(The problem)
Go line by line through the entries and show those that hold the string "computer".
╔══
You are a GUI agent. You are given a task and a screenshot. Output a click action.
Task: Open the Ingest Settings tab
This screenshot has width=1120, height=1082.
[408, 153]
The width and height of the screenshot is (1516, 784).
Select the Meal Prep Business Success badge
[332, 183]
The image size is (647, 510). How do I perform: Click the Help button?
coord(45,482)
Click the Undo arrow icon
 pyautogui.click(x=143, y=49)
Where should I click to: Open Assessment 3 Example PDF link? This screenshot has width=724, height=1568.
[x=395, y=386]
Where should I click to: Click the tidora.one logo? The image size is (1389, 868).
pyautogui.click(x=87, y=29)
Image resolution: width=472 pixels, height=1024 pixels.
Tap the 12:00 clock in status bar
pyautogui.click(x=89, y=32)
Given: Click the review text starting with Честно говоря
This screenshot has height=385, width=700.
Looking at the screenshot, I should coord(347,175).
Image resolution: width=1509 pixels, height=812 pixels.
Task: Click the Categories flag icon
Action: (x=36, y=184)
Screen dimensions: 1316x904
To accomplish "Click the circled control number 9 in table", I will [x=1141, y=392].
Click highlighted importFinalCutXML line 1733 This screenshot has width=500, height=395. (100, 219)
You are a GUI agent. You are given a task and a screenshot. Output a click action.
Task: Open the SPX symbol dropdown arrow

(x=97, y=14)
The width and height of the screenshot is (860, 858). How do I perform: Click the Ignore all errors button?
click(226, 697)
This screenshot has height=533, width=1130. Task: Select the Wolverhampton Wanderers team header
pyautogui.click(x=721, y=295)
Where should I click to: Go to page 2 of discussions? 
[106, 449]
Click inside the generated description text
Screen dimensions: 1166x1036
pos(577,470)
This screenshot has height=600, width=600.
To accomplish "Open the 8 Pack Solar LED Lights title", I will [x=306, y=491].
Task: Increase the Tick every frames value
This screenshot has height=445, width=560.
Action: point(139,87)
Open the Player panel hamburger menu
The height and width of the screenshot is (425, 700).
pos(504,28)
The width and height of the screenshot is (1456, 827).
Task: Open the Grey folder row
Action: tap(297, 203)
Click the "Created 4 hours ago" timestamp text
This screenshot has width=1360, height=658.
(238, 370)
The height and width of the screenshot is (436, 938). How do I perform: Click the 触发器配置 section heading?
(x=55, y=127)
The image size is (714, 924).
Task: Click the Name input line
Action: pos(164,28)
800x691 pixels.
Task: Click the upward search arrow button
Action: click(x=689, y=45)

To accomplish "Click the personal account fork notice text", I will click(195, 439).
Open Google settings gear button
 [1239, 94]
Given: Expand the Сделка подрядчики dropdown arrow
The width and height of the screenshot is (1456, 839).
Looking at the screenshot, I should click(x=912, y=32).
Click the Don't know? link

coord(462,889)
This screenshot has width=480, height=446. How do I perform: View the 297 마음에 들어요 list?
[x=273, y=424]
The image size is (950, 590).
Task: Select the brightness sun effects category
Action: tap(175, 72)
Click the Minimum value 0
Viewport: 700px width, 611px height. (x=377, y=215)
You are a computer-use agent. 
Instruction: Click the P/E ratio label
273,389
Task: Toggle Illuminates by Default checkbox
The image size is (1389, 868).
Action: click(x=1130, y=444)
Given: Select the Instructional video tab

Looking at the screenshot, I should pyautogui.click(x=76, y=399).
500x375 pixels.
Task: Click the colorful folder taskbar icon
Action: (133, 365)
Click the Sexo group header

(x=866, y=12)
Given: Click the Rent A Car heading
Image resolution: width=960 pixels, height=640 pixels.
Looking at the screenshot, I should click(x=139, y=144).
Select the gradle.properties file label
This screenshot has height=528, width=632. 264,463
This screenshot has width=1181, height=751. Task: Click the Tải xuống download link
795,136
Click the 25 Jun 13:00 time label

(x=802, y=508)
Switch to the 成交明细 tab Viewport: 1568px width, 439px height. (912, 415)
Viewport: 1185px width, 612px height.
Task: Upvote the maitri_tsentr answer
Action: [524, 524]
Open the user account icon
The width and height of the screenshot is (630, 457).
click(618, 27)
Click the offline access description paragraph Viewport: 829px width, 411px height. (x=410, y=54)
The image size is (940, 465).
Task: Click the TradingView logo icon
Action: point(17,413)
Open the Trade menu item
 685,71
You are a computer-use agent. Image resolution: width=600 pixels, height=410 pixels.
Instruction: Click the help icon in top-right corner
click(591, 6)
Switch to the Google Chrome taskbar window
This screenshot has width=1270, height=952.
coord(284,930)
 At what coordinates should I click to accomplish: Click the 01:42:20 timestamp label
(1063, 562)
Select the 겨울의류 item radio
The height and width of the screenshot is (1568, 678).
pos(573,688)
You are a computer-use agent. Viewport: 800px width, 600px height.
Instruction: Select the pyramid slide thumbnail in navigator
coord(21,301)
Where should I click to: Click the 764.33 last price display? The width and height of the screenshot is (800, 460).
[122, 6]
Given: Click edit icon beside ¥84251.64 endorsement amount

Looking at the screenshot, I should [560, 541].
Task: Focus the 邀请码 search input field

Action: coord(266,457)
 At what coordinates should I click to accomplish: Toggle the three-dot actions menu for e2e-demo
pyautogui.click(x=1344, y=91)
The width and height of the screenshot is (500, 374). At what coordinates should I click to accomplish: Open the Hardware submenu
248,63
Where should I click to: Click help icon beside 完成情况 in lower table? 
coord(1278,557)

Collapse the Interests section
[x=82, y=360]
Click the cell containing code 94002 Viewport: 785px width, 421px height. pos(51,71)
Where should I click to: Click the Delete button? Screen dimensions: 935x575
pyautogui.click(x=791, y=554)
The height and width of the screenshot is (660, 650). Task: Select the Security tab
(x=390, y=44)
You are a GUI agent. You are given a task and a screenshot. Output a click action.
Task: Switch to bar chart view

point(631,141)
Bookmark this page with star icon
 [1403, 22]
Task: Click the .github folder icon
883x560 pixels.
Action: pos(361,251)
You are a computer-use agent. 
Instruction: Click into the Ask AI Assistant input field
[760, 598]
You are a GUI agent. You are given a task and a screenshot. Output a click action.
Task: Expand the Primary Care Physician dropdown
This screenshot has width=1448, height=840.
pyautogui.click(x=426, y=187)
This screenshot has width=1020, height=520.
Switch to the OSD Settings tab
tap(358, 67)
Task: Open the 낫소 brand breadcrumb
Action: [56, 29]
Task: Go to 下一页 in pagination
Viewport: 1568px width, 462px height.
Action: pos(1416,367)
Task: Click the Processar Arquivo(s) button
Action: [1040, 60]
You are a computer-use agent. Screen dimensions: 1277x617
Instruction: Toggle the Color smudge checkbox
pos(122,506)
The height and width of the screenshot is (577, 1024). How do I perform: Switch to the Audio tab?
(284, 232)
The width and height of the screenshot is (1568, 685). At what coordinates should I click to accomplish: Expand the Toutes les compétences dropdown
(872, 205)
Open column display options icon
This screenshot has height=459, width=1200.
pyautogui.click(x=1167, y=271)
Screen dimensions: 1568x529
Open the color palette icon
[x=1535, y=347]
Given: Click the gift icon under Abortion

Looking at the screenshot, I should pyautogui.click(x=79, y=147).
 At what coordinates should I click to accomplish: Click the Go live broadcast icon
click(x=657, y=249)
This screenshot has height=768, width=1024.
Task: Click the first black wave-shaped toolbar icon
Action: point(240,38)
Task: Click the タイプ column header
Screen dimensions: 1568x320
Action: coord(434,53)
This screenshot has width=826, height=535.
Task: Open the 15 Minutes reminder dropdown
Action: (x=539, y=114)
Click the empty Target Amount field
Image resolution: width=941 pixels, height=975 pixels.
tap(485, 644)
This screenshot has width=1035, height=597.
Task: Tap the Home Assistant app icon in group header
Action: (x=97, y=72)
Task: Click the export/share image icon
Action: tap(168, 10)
╚══
(Expected answer)
You are a computer-use agent. 
You are a computer-use agent. Image resolution: width=600 pixels, height=410 pixels.
You are a computer-use agent. Viewport: 800px width, 600px height.
You are a computer-use agent. 
You are a computer-use agent. Screen dimensions: 1277x617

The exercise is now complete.